▸ **CHALLENGE**
Change "Screen dimensions" to "Screen size" in the data starting at the line that contains "Where should I" and ending at the line that contains "pos(688,516)", and give back only those lines with everything else unchanged and the pictures left out.

▸ **GIVEN DATA**
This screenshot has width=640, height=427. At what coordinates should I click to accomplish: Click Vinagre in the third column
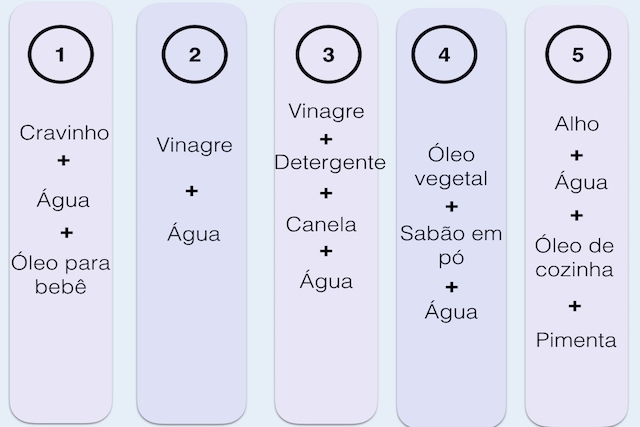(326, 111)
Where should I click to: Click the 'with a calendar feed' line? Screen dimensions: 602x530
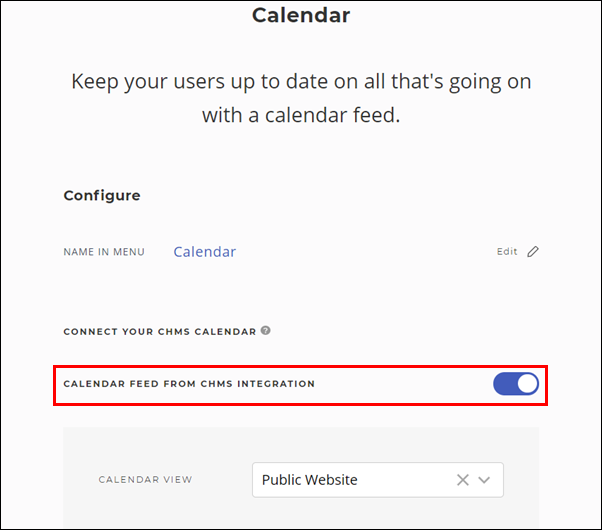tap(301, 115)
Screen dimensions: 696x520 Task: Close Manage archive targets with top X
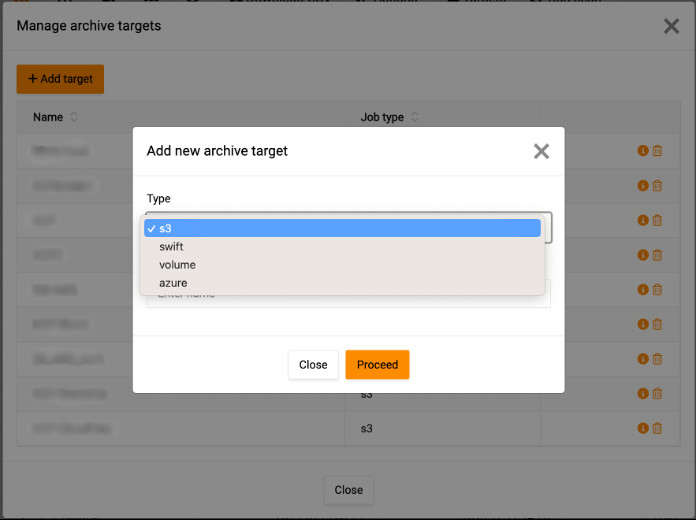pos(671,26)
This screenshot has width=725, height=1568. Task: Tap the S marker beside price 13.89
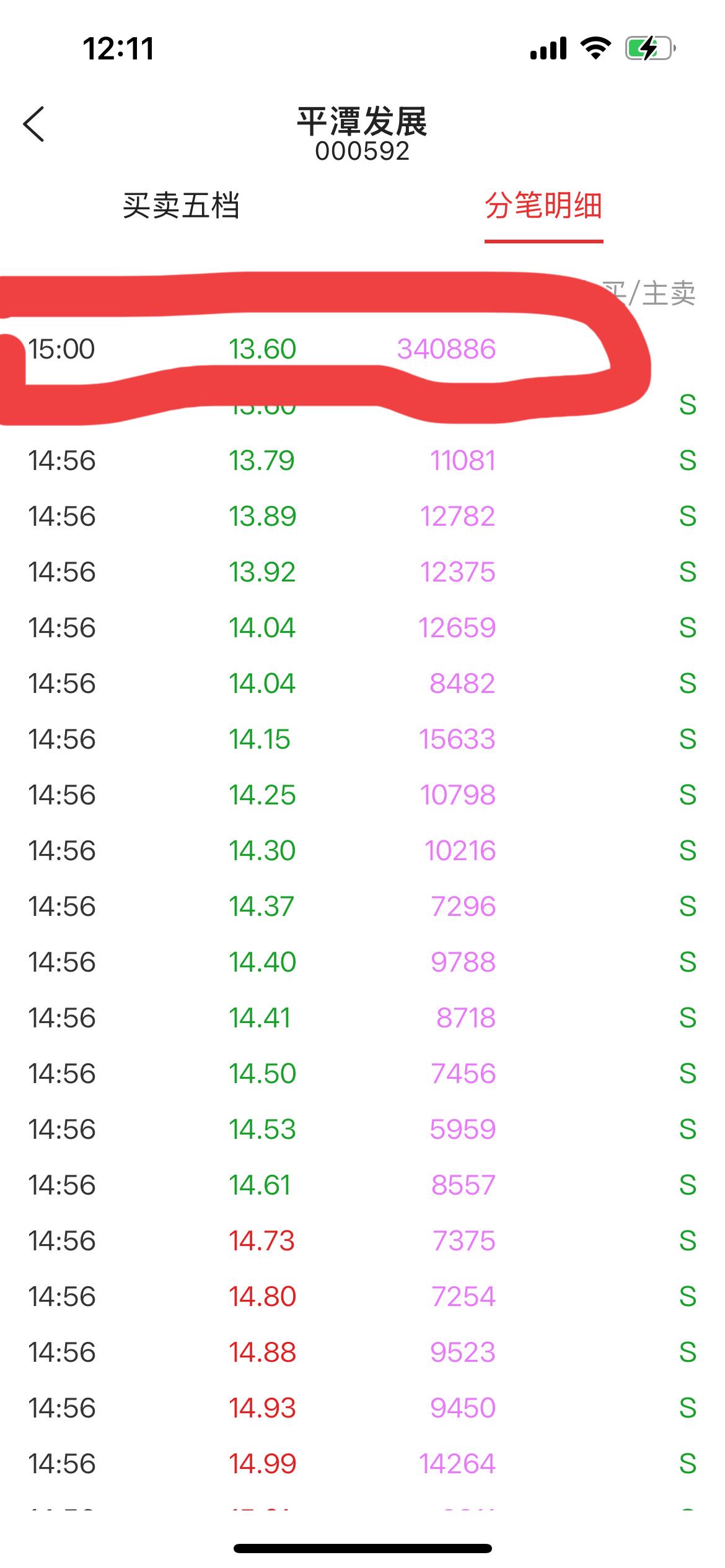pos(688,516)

==

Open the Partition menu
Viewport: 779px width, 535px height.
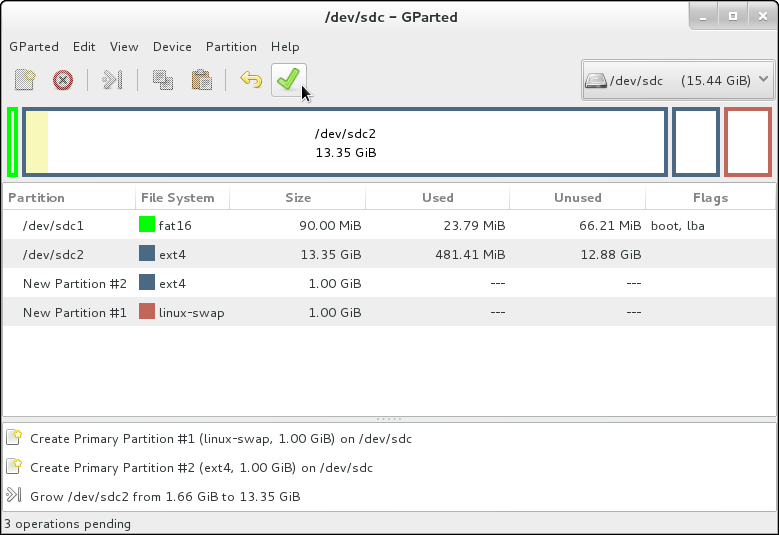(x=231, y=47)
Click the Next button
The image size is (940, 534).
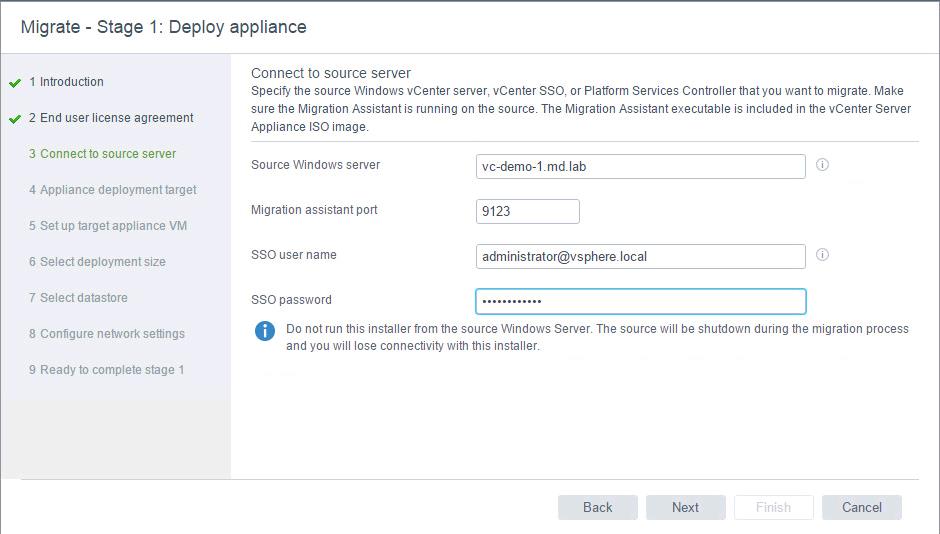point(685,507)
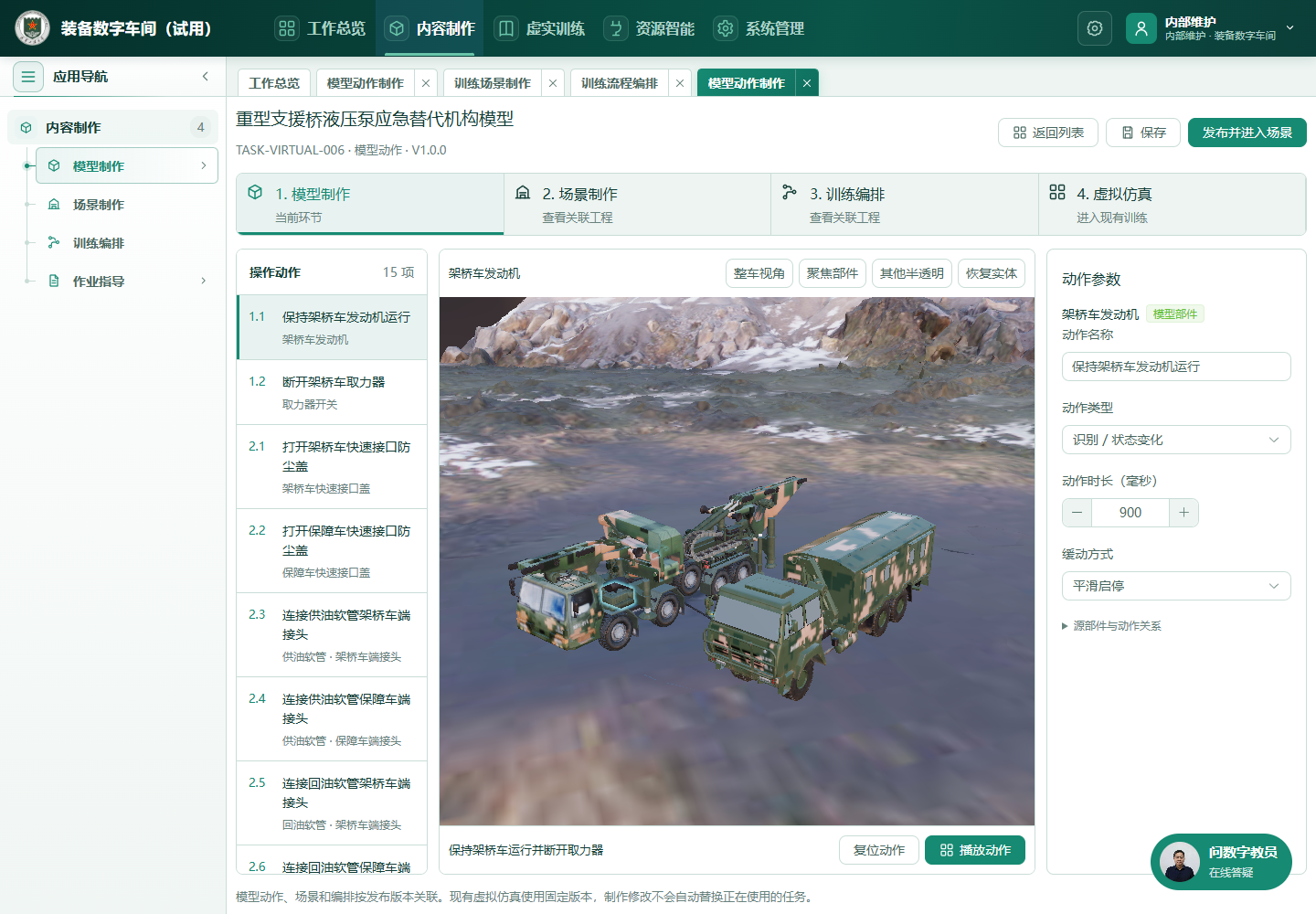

▸ **SOLUTION TO THIS TASK**
Where should I click to: Click the 'with a calendar feed' line? Screen size: 602x530
tap(301, 115)
Screen size: 696x520 Task: Close Manage archive targets with top X
pos(671,26)
This screenshot has width=725, height=1568. Task: Tap the S marker beside price 13.89
pos(688,516)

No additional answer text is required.